February 16, 2014
Genetic Editing Tech To Make Gene Therapies Workable
Check out this Technology Review piece on recent advances that have made it possible to make small changes in genetic sequences in cells. CRISPR, TALENs and other genetic editing technologies are making precise genetic editing possible.
Two decades ago gene therapy was supposed to be the next big thing. Didn't happen. Turned out to be much harder and more dangerous than was hoped. The technologies to do genetic editing are finally getting developed.
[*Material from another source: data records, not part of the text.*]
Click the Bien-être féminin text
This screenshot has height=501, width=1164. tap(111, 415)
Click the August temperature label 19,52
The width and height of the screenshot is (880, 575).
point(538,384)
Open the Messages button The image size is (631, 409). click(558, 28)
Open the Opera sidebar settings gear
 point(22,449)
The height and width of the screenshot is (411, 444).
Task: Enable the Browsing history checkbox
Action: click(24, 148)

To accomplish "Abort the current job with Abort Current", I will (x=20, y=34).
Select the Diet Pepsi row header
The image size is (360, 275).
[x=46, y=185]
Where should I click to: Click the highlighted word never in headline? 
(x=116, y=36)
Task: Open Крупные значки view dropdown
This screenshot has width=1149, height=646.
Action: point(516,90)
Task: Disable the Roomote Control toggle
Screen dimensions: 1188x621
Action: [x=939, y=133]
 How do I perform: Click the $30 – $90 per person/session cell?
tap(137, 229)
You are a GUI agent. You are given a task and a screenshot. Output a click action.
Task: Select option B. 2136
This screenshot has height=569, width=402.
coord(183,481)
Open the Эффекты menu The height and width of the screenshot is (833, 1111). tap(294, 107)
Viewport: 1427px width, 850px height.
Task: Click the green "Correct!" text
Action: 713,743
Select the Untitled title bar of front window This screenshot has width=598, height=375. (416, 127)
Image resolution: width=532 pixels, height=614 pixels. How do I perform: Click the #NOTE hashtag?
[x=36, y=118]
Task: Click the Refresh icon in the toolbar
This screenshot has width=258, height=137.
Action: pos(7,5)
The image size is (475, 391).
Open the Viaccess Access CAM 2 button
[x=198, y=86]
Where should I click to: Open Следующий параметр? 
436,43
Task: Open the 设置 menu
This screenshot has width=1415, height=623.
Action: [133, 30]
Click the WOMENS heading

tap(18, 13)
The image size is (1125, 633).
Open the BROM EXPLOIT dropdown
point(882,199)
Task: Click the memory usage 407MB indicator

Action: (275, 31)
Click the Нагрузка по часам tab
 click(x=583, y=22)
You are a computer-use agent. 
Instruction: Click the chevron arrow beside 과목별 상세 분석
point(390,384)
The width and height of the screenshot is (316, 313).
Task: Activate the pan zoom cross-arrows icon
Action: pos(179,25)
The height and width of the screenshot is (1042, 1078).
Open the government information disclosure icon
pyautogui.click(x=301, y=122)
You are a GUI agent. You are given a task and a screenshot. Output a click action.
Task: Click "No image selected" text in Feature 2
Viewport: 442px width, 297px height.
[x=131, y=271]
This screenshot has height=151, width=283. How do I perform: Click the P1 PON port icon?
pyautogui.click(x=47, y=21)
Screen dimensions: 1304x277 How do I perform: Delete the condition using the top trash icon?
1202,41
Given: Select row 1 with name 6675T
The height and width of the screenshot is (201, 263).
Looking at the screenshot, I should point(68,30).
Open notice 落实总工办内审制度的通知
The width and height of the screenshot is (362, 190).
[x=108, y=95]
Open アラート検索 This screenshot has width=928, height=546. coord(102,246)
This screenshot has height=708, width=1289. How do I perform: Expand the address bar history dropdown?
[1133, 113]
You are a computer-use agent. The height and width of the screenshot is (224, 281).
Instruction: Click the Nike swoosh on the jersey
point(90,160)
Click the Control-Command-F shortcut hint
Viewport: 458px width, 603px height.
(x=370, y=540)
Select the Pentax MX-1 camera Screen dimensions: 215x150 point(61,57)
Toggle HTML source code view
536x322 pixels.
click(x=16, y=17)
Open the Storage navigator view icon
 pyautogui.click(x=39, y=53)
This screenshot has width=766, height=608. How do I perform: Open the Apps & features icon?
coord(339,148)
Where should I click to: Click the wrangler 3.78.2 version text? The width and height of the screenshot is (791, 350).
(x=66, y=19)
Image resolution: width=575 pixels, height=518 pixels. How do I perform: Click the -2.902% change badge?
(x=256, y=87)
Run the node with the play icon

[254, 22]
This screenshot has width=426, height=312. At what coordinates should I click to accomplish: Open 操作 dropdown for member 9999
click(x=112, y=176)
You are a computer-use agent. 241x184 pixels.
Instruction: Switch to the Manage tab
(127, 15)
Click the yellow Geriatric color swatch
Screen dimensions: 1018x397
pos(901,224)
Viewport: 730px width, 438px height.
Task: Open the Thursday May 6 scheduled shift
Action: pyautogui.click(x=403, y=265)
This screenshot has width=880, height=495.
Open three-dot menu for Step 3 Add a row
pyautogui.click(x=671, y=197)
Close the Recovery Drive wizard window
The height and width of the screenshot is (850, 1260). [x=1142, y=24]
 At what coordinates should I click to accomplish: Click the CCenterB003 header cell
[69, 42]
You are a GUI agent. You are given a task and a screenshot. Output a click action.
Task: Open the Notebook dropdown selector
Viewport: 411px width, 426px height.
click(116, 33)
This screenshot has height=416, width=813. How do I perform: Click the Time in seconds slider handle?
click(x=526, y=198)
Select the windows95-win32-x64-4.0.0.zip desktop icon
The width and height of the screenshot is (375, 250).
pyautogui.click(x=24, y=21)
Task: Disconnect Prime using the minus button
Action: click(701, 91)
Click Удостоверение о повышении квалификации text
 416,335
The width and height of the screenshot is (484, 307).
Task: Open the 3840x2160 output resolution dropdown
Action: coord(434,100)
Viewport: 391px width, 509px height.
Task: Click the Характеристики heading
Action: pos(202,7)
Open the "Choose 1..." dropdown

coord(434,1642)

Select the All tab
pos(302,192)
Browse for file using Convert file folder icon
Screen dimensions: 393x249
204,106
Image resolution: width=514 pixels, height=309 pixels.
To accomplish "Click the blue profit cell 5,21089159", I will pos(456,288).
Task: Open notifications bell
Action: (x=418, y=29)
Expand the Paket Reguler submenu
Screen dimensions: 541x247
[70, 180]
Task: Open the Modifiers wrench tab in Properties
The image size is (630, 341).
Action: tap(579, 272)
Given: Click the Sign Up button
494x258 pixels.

I expect a big acceleration in the rate of progress in both gene therapy and cell therapy as a result.
Really cheap genetic sequencing is a complementary technology because it will allow us to identify all the harmful mutations (genetic load). We all have hundreds or thousands of slightly harmful mutations and some of us have very harmful mutations. Imagine some cells taken from your body, extensively edited to remove all the harmful mutations (including mutations that accumulate with age). Then the improved and rejuvenated cells could be injected at various places in the body to start doing repairs. I am looking forward to the day when that becomes possible.
Randall Parker, 2014 February 16 09:15 PM
I like the idea of using edits to remove a bunch of the genetic load from stem cells, and also insert markers and a "kill switch". Rejuvenate the body using the stem cells. If one line goes cancerous or it's just time to clean out the oldest, most exhausted and least-optimized lines, use the kill switch.
What we really need to compliment this is a good synthetic chromosome technology. That way we have full control over the context of the new gene, and just need to disable the old. Also allows for insertion of much more complex genes.
We're not even at the point where we know why much of the medicine that regularly gets placed inside people works. Working out which genes are not optimal within the environment of a particular person is going to be difficult. But, you know, progress is being made. But for a while we may have to settle for such mundane things such as "reduced risk of cancer" or "no more Parkinson's".
Brett, an artifical genome might be the best approach. Make it as resistant to stuff ups as possible then suck out the old one out of cells and shove it in or replace cells entirely. It would have to be personalized so cells it's in wouldn't start produceing membrane protiens that would get them rejected by the body. An artificial genome could be much smaller and this would make it easier to have say three or more copies in the nucleus for error checking. Just how that might work I don't know, but the new genome wouldn't necessarily have to use DNA. We might come up with something better. And maybe we could come up with something different to RNA mediation too and come up with a better cell all together.